Real-life Use of Cabozantinib in Front-line therapy for Metastatic Renal Cell Carcinoma: The CabFRONT Study (Meet-URO 24)
- Autori: Stellato, M.; Sepe, P.; Bronte, E.; Conteduca, V.; Rocca, M.C.; Giorgi, U.D.; Di Napoli, M.; Galli, L.; Incorvaia, L.; Lalli, L.; Maiorano, B.A.; Maruzzo, M.; Mennitto, A.; Roviello, G.; Santoni, M.; Sorarù, M.; Zanardi, E.; Zucali, P.; Procopio, G.; Verzoni, E.

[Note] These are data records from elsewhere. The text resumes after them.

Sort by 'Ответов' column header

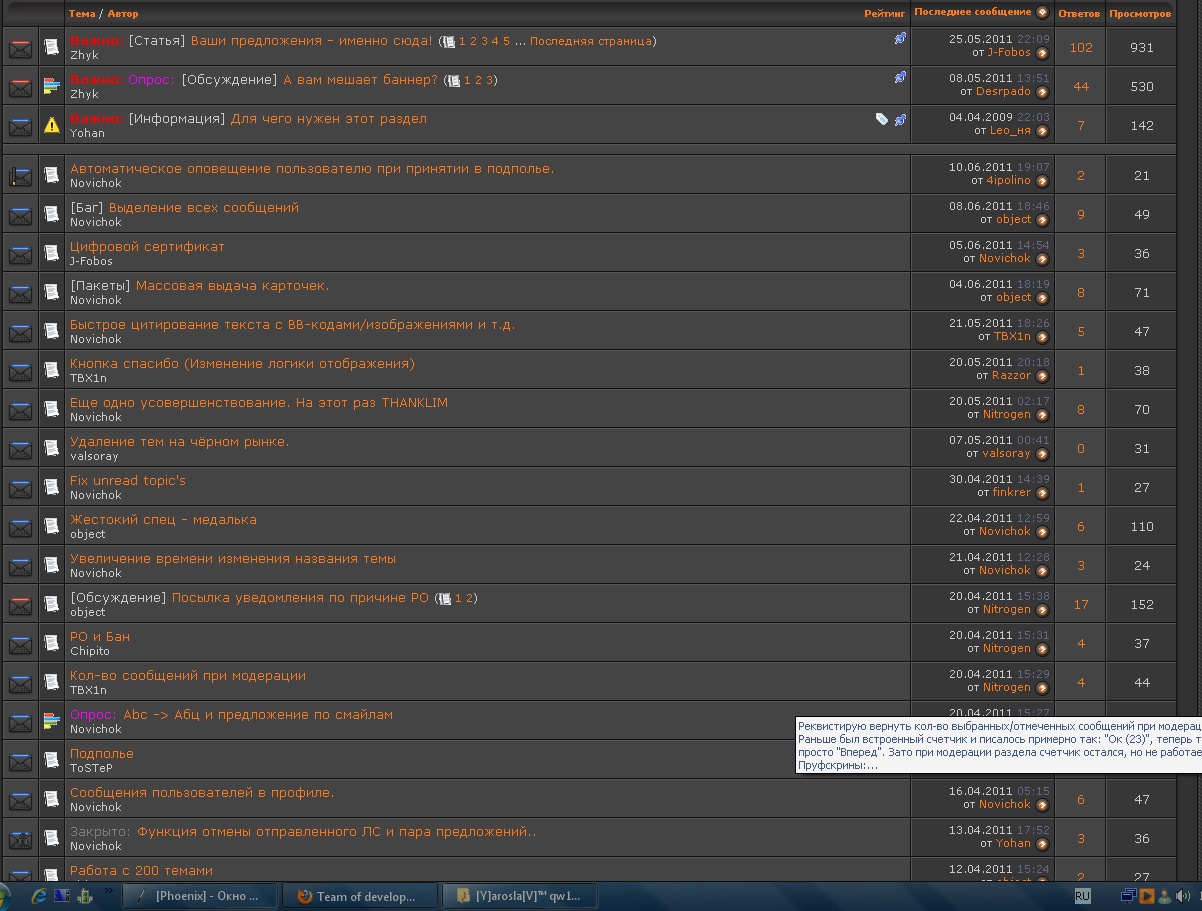tap(1078, 14)
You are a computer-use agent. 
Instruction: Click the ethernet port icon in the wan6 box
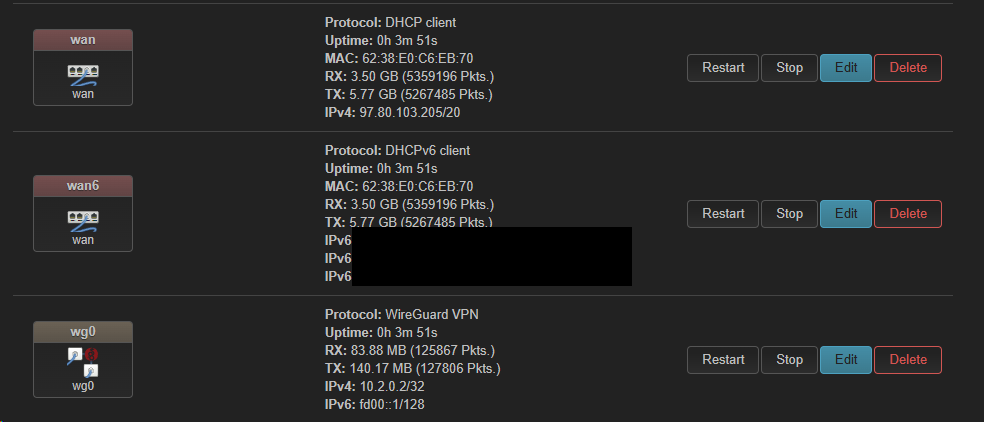[x=83, y=219]
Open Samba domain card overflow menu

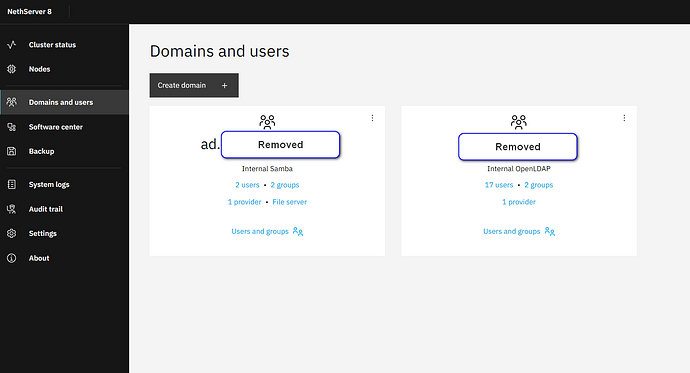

- Anno di pubblicazione: 2025
- Tipologia: Articolo in rivista
- OA Link: http://hdl.handle.net/10447/692490
Abstract
Background and objective: Cabozantinib remains the cornerstone for treatment of patients metastatic renal cell carcinoma (mRCC), whether pretreated with an immune-oncology (IO) agent and/or tyrosine kinase inhibitor, or treatment-naïve but ineligible for IO-based combinations. Methods: CabFRONT (Meet-URO 24) was a retrospective, observational, multicentre study of a real-life population of treatment-naïve patients with intermediate-risk or poor-risk mRCC treated with cabozantinib. Key findings and limitations: A total of 211 treatment- naïve patients with intermediate- or poor-risk mRCC according to the International Metastatic RCC Database Consortium criteria were included. At median follow-up of 50.4 mo (interquartile range 46.9–53.2), median progression-free survival (PFS) was 9.1 mo (interquartile range 7.4–10.4) and median overall survival (OS) was 19.8 mo (95% confidence interval [CI] 14.1–27.0). A reduced dose was not associated with significant differences in median OS (hazard ratio [HR] 1.08, 95% CI 0.77–1.52; p = 0.7) or PFS (HR 1.25, 95% CI 0.91–1.70; p = 0.16). A modified schedule because of toxicities was also not associated with significant differences in survival or progression (HR for death 0.56, 95% CI 0.25–1.28; p = 0.16; HR for progression or death 0.88, 95% CI 0.48–1.64; p= 0.7). The objective response rate according to Response Evaluation Criteria in Solid Tumours version 1.1 was 39%. The most common grade 3 adverse events were mucositis (9%), fatigue (9%), and diarrhoea (8.5%). Conclusions and clinical implications: Front-line cabozantinib was effective and safe in an unselected real-life population of patients with intermediate-risk or poor-risk mRCC. Cabozantinib could be a choice for patients who cannot receive IO-based combinations or a speculative option for individuals with “early progression” on adjuvant IO. Patient summary: We looked at outcomes for patients with metastatic kidney cancer treated with an inhibitor called cabozantinib in a large European population. We found that cabozantinib is active and safe, and that changes in the dose or treatment schedule because of side effects do not affect outcomes. Cabozantinib could be an option for patients who cannot receive immunotherapy for metastatic disease.